* **Отрывок**:
Лишь страшное потрясение заставляет Брентани опомниться и покончить с Анджолиной. Это гибель сестры. Из того, что Амалия бормочет во сне, Эмилио узнает: его сестра влюблена в Балли. Брентани удаляет друга из дому, — и сестра чахнет в тоске, пока воспаление легких не сводит ее в могилу. Но еще до ее смерти брат делает страшное открытие: Амалия глушила свою тоску эфиром, который и разрушил окончательно ее организм.
Итак, «старость» как жизненная позиция оказывается несостоятельной. Между двумя моментами выбора пути Звево как бы прикидывает: что было бы, если бы Этторе Шмиц, оставшись непризнанным писателем, все же «устранился бы от борьбы за жизнь» и не пытался подавить в себе задатки пассивности и апатии. И на этой ступени художественного самопознания Звево развенчивает «старость».

* **Что сделать**:
1 – Ответьте на вопросы по отрывку о Звево:
(а) В кого влюблена Амалия?
(б) Чем Амалия глушила свою тоску?
(в) Что Звево развенчивает на этой ступени художественного самопознания?
2 – Напишите, что идет дальше в отрывке о Звево, начиная сразу после его последнего предложения.

* **Исходные строки**:

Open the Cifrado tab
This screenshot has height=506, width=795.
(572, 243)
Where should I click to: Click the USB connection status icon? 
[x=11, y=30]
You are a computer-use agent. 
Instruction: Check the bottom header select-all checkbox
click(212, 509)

* * *

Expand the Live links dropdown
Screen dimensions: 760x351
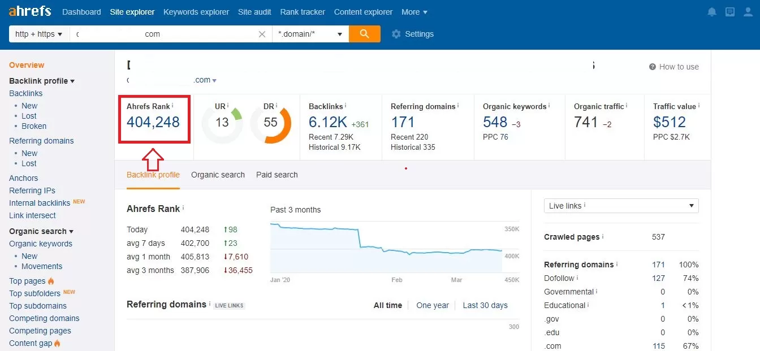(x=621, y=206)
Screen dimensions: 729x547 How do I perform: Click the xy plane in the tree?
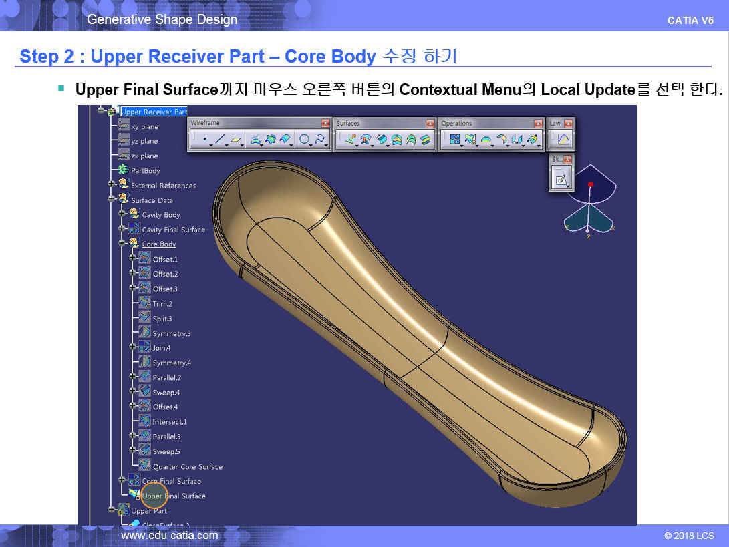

---

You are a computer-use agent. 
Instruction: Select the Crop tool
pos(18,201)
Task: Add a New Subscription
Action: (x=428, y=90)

* **Ответы**:
1 –
(а) В Балли.
(б) Эфиром.
(в) «Старость».

2 –
Но в конце книги возникает еще одна тема. «Несколько лет спустя Эмилио уже с восторгом и удивлением оглядывается на этот период своей жизни, самый важный, самый светлый. Он жил им, как старик — воспоминаниями юности. В его душе праздного литератора Анджолина претерпела странную метаморфозу: она сохранила в неприкосновенности свою красоту, но приобрела все качества Амалии». Так наметился мотив преобразующей работы памяти, разрыва между реальностью и ее преломлением в психике человека — мотив, ведущий к «Самопознанию Дзено».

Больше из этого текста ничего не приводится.